Rientra oggi in Italia Tony La Piccirella, attivista fermato in Israele

Tornerà insieme ad altri 14 connazionali dopo la detenzione legata alla Flotilla umanitaria diretta a Gaza

Dovrebbe atterrare entro la giornata di oggi sul suolo italiano Tony La Piccirella, l’attivista barese coinvolto nella missione umanitaria Global Sumud Flotilla, bloccata dalle autorità israeliane nella notte tra l’1 e il 2 ottobre al largo della Striscia di Gaza. Il giovane era stato trattenuto dopo essersi opposto alla firma dell’ordine di rimpatrio, ma ora farà ritorno in Italia insieme ad altri 14 attivisti italiani, con un volo in arrivo da Atene.

Il rientro del gruppo è stato confermato dal ministro degli Esteri Antonio Tajani.

Tony La Piccirella è uno dei tre attivisti baresi fermati dopo l’abbordaggio da parte delle forze israeliane. La Flotilla, partita con l’obiettivo di consegnare aiuti umanitari a Gaza e attirare l’attenzione internazionale sulla situazione nella Striscia, è stata intercettata a poche miglia dalla costa.
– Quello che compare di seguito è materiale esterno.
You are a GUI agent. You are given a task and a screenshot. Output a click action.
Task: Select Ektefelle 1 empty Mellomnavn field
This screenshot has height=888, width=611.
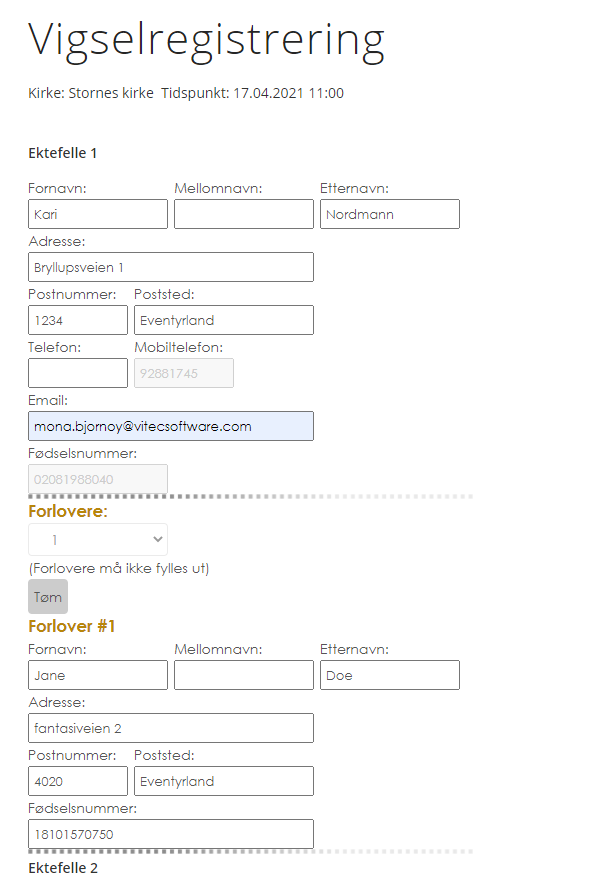[243, 214]
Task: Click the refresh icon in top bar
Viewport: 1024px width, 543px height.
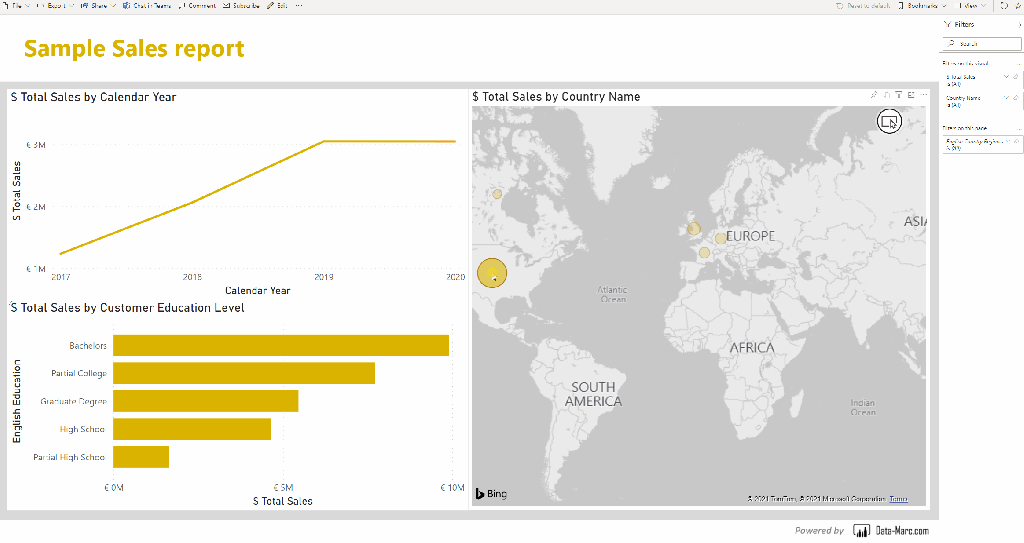Action: click(x=1003, y=6)
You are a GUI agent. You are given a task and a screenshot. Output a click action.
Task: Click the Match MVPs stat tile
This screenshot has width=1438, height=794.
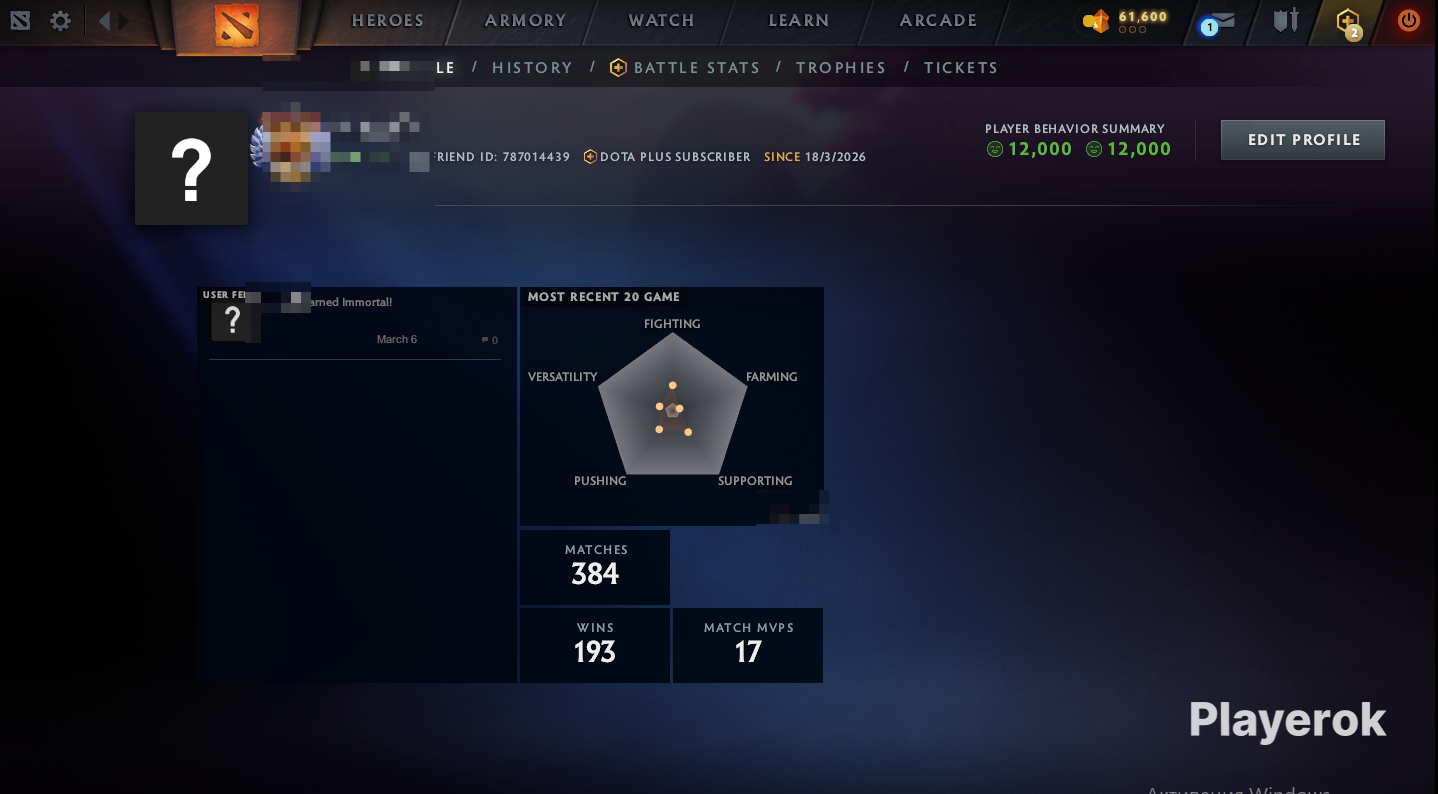click(x=748, y=645)
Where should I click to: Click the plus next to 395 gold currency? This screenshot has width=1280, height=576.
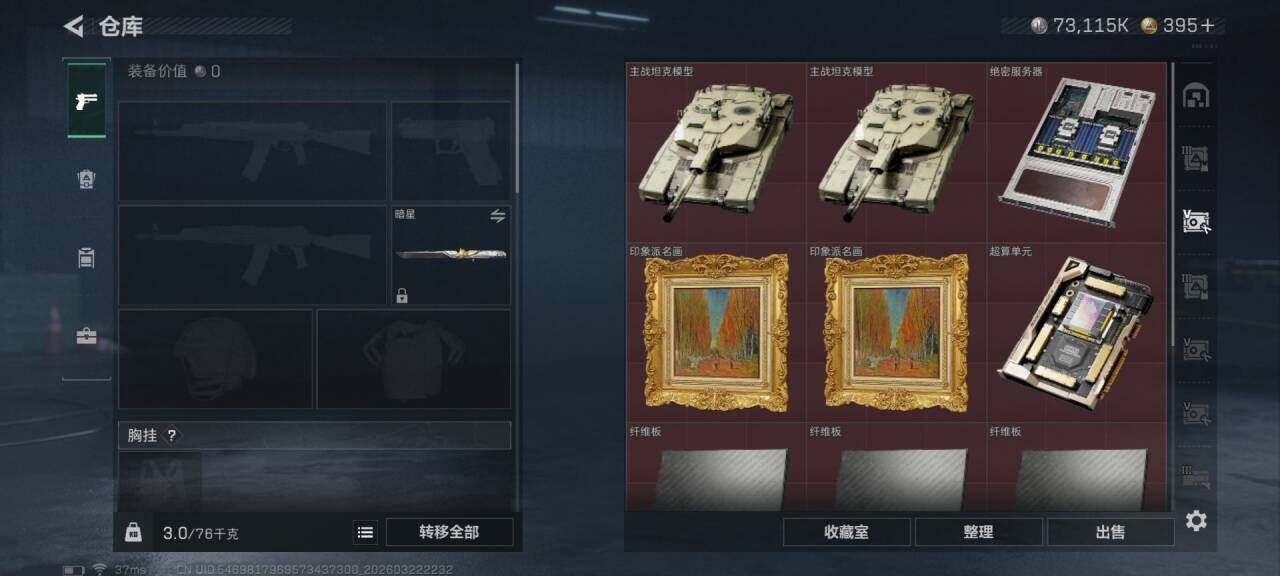tap(1209, 25)
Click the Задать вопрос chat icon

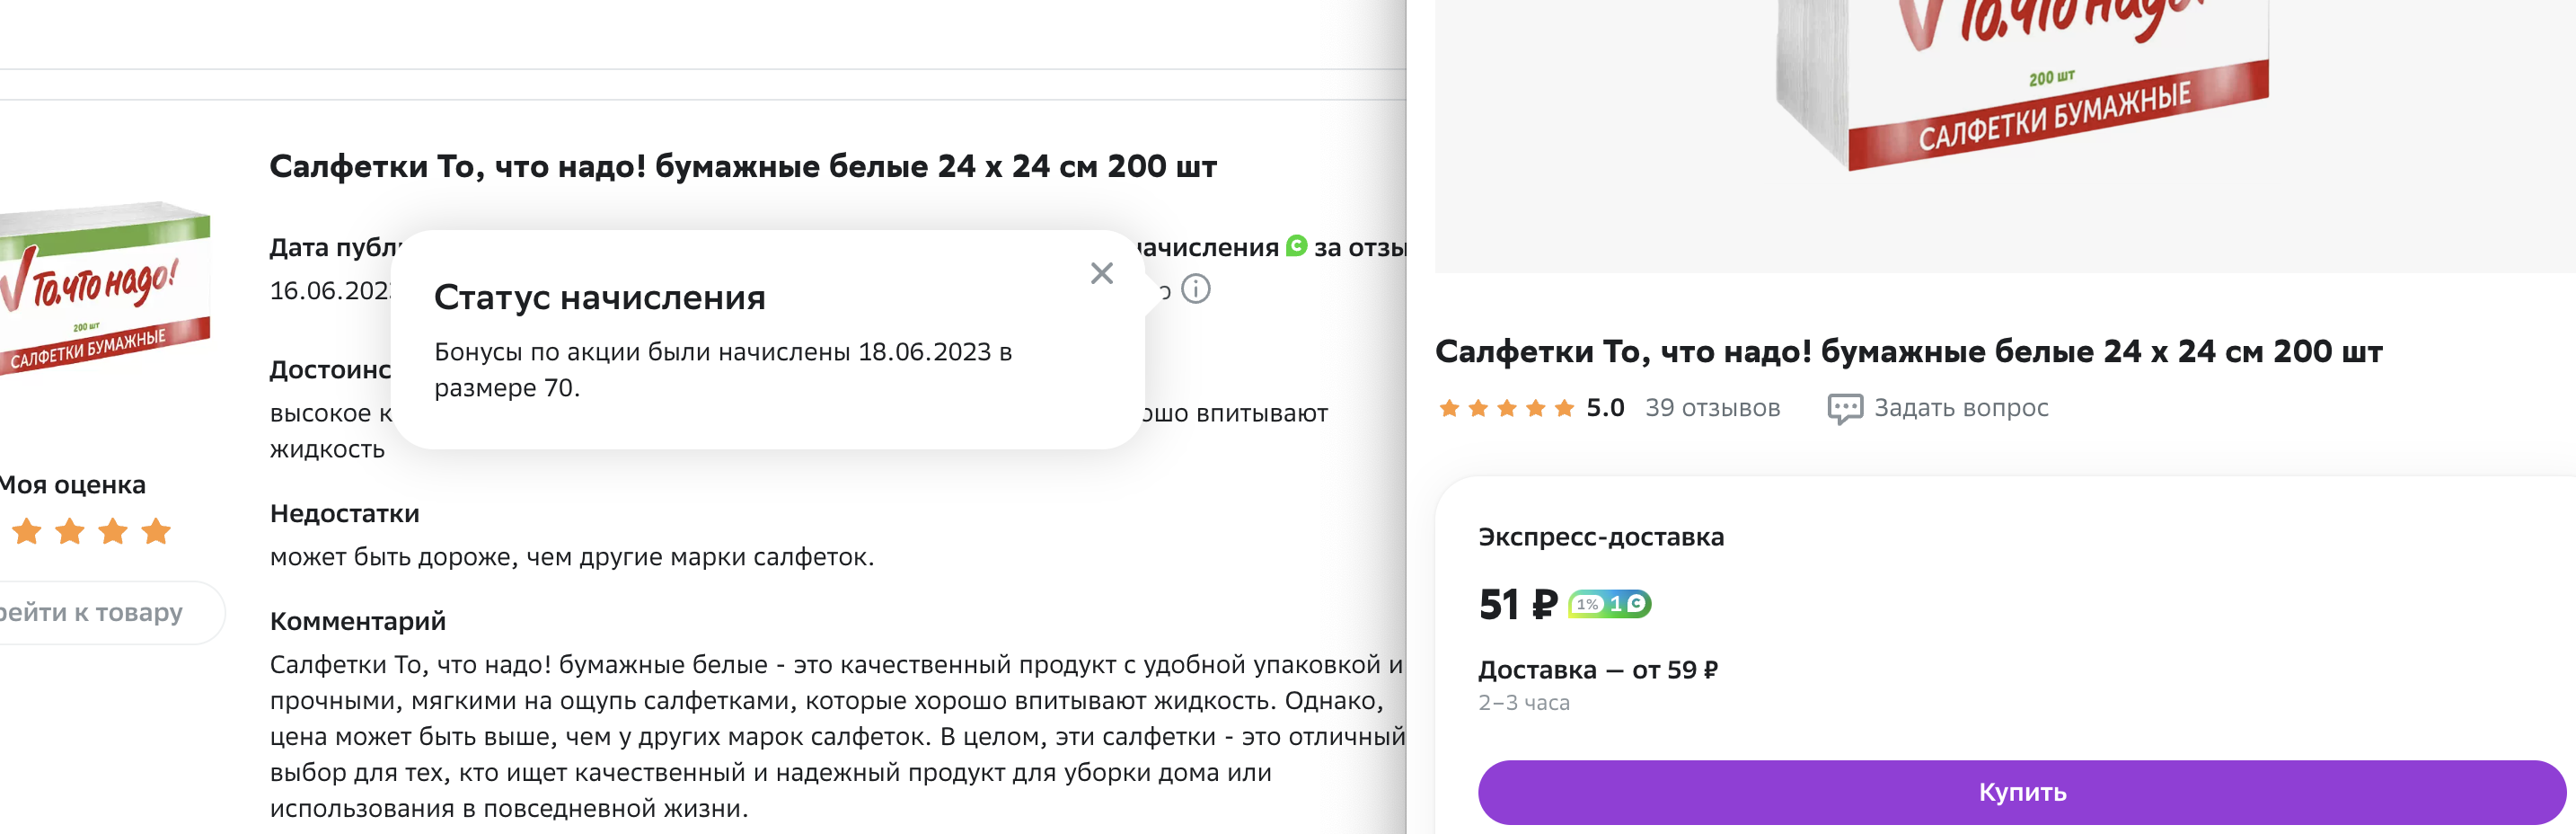coord(1844,408)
L’azione aveva sollevato immediata preoccupazione da parte delle famiglie dei partecipanti e delle comunità locali, in particolare a Bari, dove sono stati organizzati appelli per il rilascio degli attivisti.

Nei giorni precedenti, era già tornato in Italia un altro barese coinvolto nell’iniziativa, Lorenzo D’Agostino, che aveva raccontato pubblicamente le sue esperienze, parlando di “umiliazioni” subite durante la detenzione. Le sue parole hanno contribuito a mantenere alta l’attenzione mediatica e istituzionale sulla vicenda.

La Piccirella, noto per il suo impegno in progetti di solidarietà internazionale, ha scelto di non firmare il documento imposto dalle autorità israeliane per ottenere il rimpatrio, una decisione che ha comportato un prolungamento della sua permanenza forzata in Israele. Tale scelta è stata interpretata come un gesto coerente con i principi della Flotilla, che rivendica il diritto di portare aiuti umanitari a Gaza sfidando il blocco imposto sulla Striscia.

La Global Sumud Flotilla è una delle tante iniziative della società civile internazionale che cercano di denunciare la crisi umanitaria in corso nei territori palestinesi e sostenere la popolazione locale.

La notizia del ritorno di La Piccirella e degli altri italiani rappresenta un punto di svolta, anche se resta alta la tensione diplomatica attorno a operazioni simili, e si conferma il ruolo decisivo della diplomazia italiana nell’assistenza ai propri cittadini coinvolti in situazioni critiche all’estero.